**Document segment:**

################

It is not uncommon to have single digit humidity and even a negative dew point. If it's not ac season we will use a humidifier a little bit. 
Joke: At negative dew point you can pee off the roof and it will dry before it hits the ground!  Tucgary


----------



## Lemonhawk (Sep 24, 2013)

I went to a Baseball game several years ago in Tucson, at the start it was 108 and 15 innings later in the middle of the night it was still over 100. There were only about 5 of left to see the end of the game, but i got a foul ball! My son now lives there. It sure beats Phoenix and its "high" humidity!


----------



## RonthePirate (Sep 9, 2015)

Haha! My answer won't surprise Gary, we're both from Hell's Acres.
My train room was at 107 inside.
Now don't forget: it's a free standing room, attached to the house with a wall.
And there was two windows, both 30" x 45". (Tinted of course)

I had forgotten to turn on the A/C before we went to our volunteer work. That was from sunup till about 1PM.
The A/C took about 2 hours to bring it down to 85. That felt good, in comparison.

Yep, you're right, Gary. I run my swamper till maybe 10 AM. Then the heat just gets too much and the A/C gets flipped on.
The best I've seen here was 2%, but Las Vegas had one last year of .8%
Yes, I typed that correctly, .8%
Eight-tenths of one percent.
That when you go around, zap, zap, zap, zap.............



> From BigEd:
> That is what I was going to say 101 but it is a dry heat?
> I don't care what you say to me 101 IS HOT. dry or wet!


Nope, this one you're wrong on. (And you seldom are)
When it's 101 with 90% humidity, you feel like a drowned rat. And that heat index will be up around 110-112.
But when it's 101 with 2% humidity, the heat index actually goes DOWN!
That's right. It will feel like maybe 92, around there.
Plus, with dry air, you go in the shade, you're 20 degrees cooler.
With juicy air, you still are a drowned rat.


----------



## NAJ (Feb 19, 2016)

My train room is my living room so between 60 - 80 degrees depending on the time of year, if windows are open, A/C or heat is on, etc.


----------



## CTValleyRR (Jul 26, 2014)

RonthePirate said:


> Nope, this one you're wrong on. (And you seldom are)
> When it's 101 with 90% humidity, you feel like a drowned rat. And that heat index will be up around 110-112.
> But when it's 101 with 2% humidity, the heat index actually goes DOWN!
> That's right. It will feel like maybe 92, around there.
> ...


Air that feels that hot is too hot, no matter what the actual temperature.

Mid-80's and sunny today, humidity about 25%... That's weather.


----------



## MacDaddy55 (Aug 19, 2008)

################

**Stored rows:**

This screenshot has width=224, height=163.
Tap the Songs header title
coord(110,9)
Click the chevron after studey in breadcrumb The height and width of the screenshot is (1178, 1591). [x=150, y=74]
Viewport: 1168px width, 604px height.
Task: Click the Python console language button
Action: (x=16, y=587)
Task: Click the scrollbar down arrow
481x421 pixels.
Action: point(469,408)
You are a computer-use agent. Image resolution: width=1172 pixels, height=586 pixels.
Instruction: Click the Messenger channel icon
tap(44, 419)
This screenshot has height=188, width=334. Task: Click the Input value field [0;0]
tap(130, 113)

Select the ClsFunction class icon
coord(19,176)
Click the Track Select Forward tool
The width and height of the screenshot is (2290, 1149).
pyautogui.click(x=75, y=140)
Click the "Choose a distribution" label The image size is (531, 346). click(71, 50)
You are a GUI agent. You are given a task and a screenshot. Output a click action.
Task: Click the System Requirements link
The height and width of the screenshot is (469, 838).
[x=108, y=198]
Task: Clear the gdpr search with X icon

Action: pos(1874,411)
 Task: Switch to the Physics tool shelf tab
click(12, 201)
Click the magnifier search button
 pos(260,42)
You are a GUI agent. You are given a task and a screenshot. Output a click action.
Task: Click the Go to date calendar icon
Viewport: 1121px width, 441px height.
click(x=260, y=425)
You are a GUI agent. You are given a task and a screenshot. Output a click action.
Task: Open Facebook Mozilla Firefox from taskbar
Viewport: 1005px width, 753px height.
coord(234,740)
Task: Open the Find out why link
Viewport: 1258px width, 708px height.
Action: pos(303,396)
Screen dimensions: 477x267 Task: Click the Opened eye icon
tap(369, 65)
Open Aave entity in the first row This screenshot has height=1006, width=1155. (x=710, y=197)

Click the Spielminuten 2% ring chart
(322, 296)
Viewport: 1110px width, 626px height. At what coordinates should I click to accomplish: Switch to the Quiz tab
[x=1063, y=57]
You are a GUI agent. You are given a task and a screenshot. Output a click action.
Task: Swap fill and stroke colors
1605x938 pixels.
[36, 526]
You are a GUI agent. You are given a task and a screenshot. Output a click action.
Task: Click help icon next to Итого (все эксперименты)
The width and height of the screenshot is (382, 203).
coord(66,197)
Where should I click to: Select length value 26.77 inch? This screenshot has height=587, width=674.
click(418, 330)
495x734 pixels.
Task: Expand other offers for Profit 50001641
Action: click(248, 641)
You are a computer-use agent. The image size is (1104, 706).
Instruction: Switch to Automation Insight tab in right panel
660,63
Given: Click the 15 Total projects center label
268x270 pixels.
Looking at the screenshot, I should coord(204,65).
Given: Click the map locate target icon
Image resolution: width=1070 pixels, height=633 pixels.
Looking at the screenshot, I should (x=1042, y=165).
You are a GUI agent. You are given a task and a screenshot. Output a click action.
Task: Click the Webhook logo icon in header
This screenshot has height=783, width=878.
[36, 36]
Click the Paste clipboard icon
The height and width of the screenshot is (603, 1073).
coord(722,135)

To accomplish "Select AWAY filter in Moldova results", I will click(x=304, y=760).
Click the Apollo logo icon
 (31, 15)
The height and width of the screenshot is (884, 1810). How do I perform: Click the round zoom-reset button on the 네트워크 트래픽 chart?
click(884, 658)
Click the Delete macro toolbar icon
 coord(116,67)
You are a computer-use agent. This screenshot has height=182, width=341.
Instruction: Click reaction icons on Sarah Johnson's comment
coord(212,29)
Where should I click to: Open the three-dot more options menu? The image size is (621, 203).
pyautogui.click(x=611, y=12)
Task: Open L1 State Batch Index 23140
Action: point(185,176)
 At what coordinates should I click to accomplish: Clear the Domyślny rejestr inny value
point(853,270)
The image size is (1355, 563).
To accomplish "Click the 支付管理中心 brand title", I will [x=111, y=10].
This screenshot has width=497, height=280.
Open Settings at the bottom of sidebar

################

According to the forum thread about heat and humidity, how long did the A/C take to bring RonthePirate's train room down to 85? The rows have no connection to the forum thread about heat and humidity.

**Result of the task:** About 2 hours.